#### WHAT THE TASK ASKS
Set the entries down again exactly; none may be skipped.

● ● ● ●

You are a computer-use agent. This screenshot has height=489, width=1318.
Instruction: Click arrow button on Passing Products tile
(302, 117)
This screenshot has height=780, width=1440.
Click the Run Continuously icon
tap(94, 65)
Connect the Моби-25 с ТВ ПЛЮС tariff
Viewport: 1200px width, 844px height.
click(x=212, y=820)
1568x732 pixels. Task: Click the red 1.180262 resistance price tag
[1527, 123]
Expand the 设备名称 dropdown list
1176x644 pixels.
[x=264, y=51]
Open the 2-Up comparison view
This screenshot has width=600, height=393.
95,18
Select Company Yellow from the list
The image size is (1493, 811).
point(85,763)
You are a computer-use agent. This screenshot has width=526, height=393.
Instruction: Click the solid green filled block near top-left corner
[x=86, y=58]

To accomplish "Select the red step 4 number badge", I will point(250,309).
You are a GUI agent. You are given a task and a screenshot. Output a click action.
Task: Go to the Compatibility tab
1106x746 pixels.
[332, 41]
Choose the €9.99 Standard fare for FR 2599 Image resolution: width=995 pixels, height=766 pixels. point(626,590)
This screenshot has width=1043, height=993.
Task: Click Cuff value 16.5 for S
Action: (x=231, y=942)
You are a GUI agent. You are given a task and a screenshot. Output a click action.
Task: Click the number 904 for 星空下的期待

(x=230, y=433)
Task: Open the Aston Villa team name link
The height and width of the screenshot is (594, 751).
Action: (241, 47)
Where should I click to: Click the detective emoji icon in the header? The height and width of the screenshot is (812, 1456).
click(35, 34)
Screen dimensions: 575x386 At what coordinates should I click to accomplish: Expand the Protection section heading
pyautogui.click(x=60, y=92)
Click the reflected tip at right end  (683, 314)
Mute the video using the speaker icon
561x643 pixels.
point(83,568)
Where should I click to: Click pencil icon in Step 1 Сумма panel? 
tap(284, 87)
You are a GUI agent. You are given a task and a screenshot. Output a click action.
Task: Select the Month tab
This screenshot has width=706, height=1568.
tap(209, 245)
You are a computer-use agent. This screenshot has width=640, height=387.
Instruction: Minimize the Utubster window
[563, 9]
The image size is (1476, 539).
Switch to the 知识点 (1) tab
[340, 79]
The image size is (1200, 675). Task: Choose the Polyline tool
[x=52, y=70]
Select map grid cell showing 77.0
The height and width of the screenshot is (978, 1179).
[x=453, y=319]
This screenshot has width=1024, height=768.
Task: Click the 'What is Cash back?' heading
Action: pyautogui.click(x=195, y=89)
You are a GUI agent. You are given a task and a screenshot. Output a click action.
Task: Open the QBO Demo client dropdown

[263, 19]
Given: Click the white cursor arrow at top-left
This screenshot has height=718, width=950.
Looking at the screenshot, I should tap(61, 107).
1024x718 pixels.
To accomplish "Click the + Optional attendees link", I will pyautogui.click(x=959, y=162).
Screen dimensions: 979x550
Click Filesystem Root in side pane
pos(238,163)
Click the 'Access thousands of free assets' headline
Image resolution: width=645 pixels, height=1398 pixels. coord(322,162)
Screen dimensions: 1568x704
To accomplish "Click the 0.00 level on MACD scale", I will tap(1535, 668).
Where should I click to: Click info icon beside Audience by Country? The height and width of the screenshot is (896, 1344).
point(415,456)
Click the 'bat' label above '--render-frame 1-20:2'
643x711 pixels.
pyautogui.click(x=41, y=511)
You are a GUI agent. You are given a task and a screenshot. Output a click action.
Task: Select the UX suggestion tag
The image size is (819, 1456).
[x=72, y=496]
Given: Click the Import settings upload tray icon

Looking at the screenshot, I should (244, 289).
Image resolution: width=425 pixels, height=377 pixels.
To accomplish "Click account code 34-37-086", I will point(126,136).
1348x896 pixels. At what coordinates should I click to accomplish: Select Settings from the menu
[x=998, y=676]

● ● ● ●

#### RESPONSE
You are a computer-use agent. This screenshot has height=489, width=1318.
Instruction: Click arrow button on Passing Products tile
(302, 117)
This screenshot has height=780, width=1440.
Click the Run Continuously icon
tap(94, 65)
Connect the Моби-25 с ТВ ПЛЮС tariff
Viewport: 1200px width, 844px height.
click(x=212, y=820)
1568x732 pixels. Task: Click the red 1.180262 resistance price tag
[1527, 123]
Expand the 设备名称 dropdown list
1176x644 pixels.
[x=264, y=51]
Open the 2-Up comparison view
This screenshot has width=600, height=393.
95,18
Select Company Yellow from the list
The image size is (1493, 811).
point(85,763)
You are a computer-use agent. This screenshot has width=526, height=393.
Instruction: Click the solid green filled block near top-left corner
[x=86, y=58]

To accomplish "Select the red step 4 number badge", I will point(250,309).
You are a GUI agent. You are given a task and a screenshot. Output a click action.
Task: Go to the Compatibility tab
1106x746 pixels.
[332, 41]
Choose the €9.99 Standard fare for FR 2599 Image resolution: width=995 pixels, height=766 pixels. point(626,590)
This screenshot has width=1043, height=993.
Task: Click Cuff value 16.5 for S
Action: (x=231, y=942)
You are a GUI agent. You are given a task and a screenshot. Output a click action.
Task: Click the number 904 for 星空下的期待

(x=230, y=433)
Task: Open the Aston Villa team name link
The height and width of the screenshot is (594, 751).
Action: (241, 47)
Where should I click to: Click the detective emoji icon in the header? The height and width of the screenshot is (812, 1456).
click(35, 34)
Screen dimensions: 575x386 At what coordinates should I click to accomplish: Expand the Protection section heading
pyautogui.click(x=60, y=92)
Click the reflected tip at right end  (683, 314)
Mute the video using the speaker icon
561x643 pixels.
point(83,568)
Where should I click to: Click pencil icon in Step 1 Сумма panel? 
tap(284, 87)
You are a GUI agent. You are given a task and a screenshot. Output a click action.
Task: Select the Month tab
This screenshot has width=706, height=1568.
tap(209, 245)
You are a computer-use agent. This screenshot has width=640, height=387.
Instruction: Minimize the Utubster window
[563, 9]
The image size is (1476, 539).
Switch to the 知识点 (1) tab
[340, 79]
The image size is (1200, 675). Task: Choose the Polyline tool
[x=52, y=70]
Select map grid cell showing 77.0
The height and width of the screenshot is (978, 1179).
[x=453, y=319]
This screenshot has width=1024, height=768.
Task: Click the 'What is Cash back?' heading
Action: pyautogui.click(x=195, y=89)
You are a GUI agent. You are given a task and a screenshot. Output a click action.
Task: Open the QBO Demo client dropdown

[263, 19]
Given: Click the white cursor arrow at top-left
This screenshot has height=718, width=950.
Looking at the screenshot, I should tap(61, 107).
1024x718 pixels.
To accomplish "Click the + Optional attendees link", I will pyautogui.click(x=959, y=162).
Screen dimensions: 979x550
Click Filesystem Root in side pane
pos(238,163)
Click the 'Access thousands of free assets' headline
Image resolution: width=645 pixels, height=1398 pixels. coord(322,162)
Screen dimensions: 1568x704
To accomplish "Click the 0.00 level on MACD scale", I will tap(1535, 668).
Where should I click to: Click info icon beside Audience by Country? The height and width of the screenshot is (896, 1344).
point(415,456)
Click the 'bat' label above '--render-frame 1-20:2'
643x711 pixels.
pyautogui.click(x=41, y=511)
You are a GUI agent. You are given a task and a screenshot. Output a click action.
Task: Select the UX suggestion tag
The image size is (819, 1456).
[x=72, y=496]
Given: Click the Import settings upload tray icon

Looking at the screenshot, I should (244, 289).
Image resolution: width=425 pixels, height=377 pixels.
To accomplish "Click account code 34-37-086", I will point(126,136).
1348x896 pixels. At what coordinates should I click to accomplish: Select Settings from the menu
[x=998, y=676]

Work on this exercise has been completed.